> _Exercise directions_: The expected output is exactly the lines below, starting at the line with "The image size is (1180, 664)." and ending at the line with "You are a computer-use agent. The", both included; no other line belongs in it.
[Start of section]
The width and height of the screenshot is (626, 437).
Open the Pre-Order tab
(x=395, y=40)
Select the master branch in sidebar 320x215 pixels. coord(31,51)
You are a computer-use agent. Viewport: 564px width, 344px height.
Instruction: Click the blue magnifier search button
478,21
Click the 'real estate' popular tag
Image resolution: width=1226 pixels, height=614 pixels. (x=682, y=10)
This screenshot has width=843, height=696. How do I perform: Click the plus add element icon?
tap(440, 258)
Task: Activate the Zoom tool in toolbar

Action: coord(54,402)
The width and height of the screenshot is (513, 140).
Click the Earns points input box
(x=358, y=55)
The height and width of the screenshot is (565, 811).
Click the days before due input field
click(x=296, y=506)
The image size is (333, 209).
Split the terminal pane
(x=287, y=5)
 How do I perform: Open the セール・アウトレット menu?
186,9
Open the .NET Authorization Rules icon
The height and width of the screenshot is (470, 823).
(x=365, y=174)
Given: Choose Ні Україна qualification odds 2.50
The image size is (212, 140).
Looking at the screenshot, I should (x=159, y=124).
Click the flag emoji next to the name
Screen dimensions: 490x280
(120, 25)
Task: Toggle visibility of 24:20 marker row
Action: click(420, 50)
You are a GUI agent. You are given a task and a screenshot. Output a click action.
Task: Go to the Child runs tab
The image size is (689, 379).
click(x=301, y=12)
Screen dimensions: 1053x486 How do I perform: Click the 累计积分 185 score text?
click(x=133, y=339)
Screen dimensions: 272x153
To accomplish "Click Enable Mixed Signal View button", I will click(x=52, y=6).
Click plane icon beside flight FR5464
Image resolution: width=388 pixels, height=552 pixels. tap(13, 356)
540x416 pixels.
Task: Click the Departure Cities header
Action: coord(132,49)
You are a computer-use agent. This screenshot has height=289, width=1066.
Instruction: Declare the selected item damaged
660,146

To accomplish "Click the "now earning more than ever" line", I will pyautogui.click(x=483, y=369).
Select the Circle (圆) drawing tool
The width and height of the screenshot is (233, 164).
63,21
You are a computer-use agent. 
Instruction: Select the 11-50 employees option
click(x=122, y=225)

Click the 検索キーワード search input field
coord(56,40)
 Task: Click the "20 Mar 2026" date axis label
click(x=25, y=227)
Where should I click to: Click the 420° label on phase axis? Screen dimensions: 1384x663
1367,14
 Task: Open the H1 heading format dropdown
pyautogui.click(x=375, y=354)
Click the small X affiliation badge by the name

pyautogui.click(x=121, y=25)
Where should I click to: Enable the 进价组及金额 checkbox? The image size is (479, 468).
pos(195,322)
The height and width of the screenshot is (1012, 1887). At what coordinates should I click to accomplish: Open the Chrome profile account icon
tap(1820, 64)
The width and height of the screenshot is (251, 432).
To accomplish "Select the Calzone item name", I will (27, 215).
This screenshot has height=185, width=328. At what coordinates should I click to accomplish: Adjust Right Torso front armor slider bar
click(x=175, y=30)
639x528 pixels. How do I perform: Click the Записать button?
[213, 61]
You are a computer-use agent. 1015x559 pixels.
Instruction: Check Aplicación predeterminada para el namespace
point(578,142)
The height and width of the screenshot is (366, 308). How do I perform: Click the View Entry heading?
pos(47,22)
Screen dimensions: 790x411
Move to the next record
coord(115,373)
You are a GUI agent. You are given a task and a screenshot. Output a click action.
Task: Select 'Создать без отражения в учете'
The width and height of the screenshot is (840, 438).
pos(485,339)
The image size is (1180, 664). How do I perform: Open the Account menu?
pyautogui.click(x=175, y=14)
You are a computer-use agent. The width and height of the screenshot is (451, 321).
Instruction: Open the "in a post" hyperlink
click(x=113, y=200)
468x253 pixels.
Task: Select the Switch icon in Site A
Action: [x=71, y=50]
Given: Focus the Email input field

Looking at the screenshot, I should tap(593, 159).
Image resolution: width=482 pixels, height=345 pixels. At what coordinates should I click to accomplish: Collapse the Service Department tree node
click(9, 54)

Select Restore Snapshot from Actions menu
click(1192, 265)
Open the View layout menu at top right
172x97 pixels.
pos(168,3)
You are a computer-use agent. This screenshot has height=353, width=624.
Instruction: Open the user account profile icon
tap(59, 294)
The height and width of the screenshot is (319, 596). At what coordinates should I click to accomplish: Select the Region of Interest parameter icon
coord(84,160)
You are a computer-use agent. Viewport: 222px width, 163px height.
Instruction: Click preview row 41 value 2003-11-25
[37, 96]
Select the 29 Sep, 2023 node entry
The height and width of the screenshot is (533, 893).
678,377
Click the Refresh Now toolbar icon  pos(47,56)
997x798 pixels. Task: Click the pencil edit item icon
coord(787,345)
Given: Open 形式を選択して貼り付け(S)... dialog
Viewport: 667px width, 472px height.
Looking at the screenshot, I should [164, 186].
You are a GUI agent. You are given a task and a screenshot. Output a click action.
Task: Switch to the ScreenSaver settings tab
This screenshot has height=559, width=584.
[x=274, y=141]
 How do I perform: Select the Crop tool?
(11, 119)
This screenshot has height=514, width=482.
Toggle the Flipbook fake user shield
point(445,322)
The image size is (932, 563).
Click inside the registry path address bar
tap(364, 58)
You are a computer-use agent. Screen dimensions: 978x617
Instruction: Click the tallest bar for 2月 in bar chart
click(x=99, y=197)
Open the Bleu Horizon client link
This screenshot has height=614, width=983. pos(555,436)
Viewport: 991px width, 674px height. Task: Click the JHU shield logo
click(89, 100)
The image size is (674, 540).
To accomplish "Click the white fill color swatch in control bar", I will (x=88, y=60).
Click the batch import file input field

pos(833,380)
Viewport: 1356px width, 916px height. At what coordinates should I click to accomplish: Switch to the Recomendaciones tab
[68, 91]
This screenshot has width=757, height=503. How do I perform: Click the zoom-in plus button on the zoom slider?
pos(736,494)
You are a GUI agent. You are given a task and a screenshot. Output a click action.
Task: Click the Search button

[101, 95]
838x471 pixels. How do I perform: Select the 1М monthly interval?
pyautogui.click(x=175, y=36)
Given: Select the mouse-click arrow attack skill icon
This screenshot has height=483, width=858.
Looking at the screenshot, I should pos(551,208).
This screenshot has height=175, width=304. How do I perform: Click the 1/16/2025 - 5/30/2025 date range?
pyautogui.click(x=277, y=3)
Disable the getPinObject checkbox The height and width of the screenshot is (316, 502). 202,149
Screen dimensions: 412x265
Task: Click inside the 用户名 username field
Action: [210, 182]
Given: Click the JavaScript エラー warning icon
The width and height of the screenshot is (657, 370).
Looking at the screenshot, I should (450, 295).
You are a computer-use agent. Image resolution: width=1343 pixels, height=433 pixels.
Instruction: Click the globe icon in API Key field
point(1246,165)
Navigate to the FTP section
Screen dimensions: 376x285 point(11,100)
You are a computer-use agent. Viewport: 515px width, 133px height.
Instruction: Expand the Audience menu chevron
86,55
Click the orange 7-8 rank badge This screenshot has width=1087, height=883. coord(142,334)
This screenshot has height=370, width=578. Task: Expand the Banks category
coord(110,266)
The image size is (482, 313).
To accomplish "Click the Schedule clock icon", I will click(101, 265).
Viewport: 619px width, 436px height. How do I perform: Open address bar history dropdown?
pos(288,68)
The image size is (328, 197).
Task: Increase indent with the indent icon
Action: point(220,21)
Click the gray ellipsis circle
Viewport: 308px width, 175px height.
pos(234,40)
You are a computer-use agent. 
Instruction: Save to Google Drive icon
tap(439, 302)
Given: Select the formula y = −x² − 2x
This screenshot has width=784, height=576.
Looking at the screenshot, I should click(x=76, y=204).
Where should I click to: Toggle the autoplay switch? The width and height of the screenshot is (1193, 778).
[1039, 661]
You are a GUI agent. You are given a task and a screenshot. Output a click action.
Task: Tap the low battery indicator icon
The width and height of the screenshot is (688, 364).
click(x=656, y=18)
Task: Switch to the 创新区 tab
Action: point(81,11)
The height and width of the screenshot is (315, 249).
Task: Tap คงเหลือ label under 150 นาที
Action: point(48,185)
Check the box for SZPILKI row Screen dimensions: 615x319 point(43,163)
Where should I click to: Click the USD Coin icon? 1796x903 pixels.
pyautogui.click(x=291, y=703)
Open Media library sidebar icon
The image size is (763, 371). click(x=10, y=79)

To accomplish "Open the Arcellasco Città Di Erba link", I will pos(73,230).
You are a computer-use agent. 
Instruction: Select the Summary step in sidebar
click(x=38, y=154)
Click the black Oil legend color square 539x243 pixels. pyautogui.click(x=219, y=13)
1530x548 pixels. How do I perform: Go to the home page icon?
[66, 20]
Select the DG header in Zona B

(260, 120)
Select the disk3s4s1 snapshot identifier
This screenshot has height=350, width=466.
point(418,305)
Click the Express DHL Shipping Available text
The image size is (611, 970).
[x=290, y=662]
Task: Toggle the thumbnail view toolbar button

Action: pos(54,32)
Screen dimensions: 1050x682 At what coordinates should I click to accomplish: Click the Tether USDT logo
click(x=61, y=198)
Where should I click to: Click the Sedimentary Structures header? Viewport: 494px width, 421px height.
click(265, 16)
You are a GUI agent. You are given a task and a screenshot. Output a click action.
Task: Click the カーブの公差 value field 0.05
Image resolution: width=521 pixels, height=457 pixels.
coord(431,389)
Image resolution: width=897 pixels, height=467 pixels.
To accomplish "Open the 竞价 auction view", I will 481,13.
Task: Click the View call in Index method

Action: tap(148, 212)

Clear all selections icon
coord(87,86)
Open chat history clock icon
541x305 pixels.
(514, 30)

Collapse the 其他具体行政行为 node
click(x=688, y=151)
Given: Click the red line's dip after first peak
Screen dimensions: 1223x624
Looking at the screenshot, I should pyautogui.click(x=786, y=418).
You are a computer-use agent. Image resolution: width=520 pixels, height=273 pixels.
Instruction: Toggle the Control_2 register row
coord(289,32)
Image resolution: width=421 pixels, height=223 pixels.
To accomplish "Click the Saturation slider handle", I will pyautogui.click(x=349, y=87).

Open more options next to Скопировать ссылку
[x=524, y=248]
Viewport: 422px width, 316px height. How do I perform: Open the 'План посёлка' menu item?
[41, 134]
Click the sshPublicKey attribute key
[End of section]
> _Result of this task_:
The image size is (1180, 664). How do I perform: Open the Account menu?
pyautogui.click(x=175, y=14)
You are a computer-use agent. The width and height of the screenshot is (451, 321).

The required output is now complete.